→ What you will do:
Rewrite all of the lines below, changing every "Identify the location of" to "Find the position of" and leaving everything else the same.

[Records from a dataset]

------------------------------------------------------------------------

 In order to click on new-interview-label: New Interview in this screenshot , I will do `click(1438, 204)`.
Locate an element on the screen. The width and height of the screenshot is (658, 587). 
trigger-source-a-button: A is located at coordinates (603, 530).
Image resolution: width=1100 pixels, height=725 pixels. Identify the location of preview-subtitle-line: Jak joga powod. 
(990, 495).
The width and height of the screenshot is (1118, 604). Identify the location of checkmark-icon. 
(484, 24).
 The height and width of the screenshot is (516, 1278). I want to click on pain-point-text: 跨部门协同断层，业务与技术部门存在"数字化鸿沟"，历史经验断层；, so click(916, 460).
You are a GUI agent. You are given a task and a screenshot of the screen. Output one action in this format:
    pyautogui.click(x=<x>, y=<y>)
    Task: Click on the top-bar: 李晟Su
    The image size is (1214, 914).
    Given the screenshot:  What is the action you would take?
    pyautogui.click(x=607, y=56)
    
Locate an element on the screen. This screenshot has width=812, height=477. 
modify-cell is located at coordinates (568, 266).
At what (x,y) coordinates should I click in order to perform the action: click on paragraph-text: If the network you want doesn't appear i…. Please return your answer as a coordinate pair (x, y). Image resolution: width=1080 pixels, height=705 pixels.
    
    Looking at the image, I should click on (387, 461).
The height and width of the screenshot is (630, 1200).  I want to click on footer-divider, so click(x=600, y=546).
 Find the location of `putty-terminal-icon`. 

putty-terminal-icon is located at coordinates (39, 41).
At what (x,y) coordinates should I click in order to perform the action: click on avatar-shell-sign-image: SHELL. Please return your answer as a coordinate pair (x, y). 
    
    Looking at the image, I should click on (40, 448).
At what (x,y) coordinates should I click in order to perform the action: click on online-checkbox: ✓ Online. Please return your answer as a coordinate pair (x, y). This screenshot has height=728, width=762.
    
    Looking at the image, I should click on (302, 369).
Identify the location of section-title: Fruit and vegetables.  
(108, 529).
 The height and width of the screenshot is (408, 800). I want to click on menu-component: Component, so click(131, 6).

------------------------------------------------------------------------

→ Solved exercise:
 In order to click on new-interview-label: New Interview in this screenshot , I will do `click(1438, 204)`.
Locate an element on the screen. The width and height of the screenshot is (658, 587). 
trigger-source-a-button: A is located at coordinates (603, 530).
Image resolution: width=1100 pixels, height=725 pixels. Find the position of preview-subtitle-line: Jak joga powod. 
(990, 495).
The width and height of the screenshot is (1118, 604). Find the position of checkmark-icon. 
(484, 24).
 The height and width of the screenshot is (516, 1278). I want to click on pain-point-text: 跨部门协同断层，业务与技术部门存在"数字化鸿沟"，历史经验断层；, so click(916, 460).
You are a GUI agent. You are given a task and a screenshot of the screen. Output one action in this format:
    pyautogui.click(x=<x>, y=<y>)
    Task: Click on the top-bar: 李晟Su
    The image size is (1214, 914).
    Given the screenshot:  What is the action you would take?
    pyautogui.click(x=607, y=56)
    
Locate an element on the screen. This screenshot has width=812, height=477. 
modify-cell is located at coordinates (568, 266).
At what (x,y) coordinates should I click in order to perform the action: click on paragraph-text: If the network you want doesn't appear i…. Please return your answer as a coordinate pair (x, y). Image resolution: width=1080 pixels, height=705 pixels.
    
    Looking at the image, I should click on (387, 461).
The height and width of the screenshot is (630, 1200).  I want to click on footer-divider, so click(x=600, y=546).
 Find the location of `putty-terminal-icon`. 

putty-terminal-icon is located at coordinates (39, 41).
At what (x,y) coordinates should I click in order to perform the action: click on avatar-shell-sign-image: SHELL. Please return your answer as a coordinate pair (x, y). 
    
    Looking at the image, I should click on (40, 448).
At what (x,y) coordinates should I click in order to perform the action: click on online-checkbox: ✓ Online. Please return your answer as a coordinate pair (x, y). This screenshot has height=728, width=762.
    
    Looking at the image, I should click on (302, 369).
Find the position of section-title: Fruit and vegetables.  
(108, 529).
 The height and width of the screenshot is (408, 800). I want to click on menu-component: Component, so click(131, 6).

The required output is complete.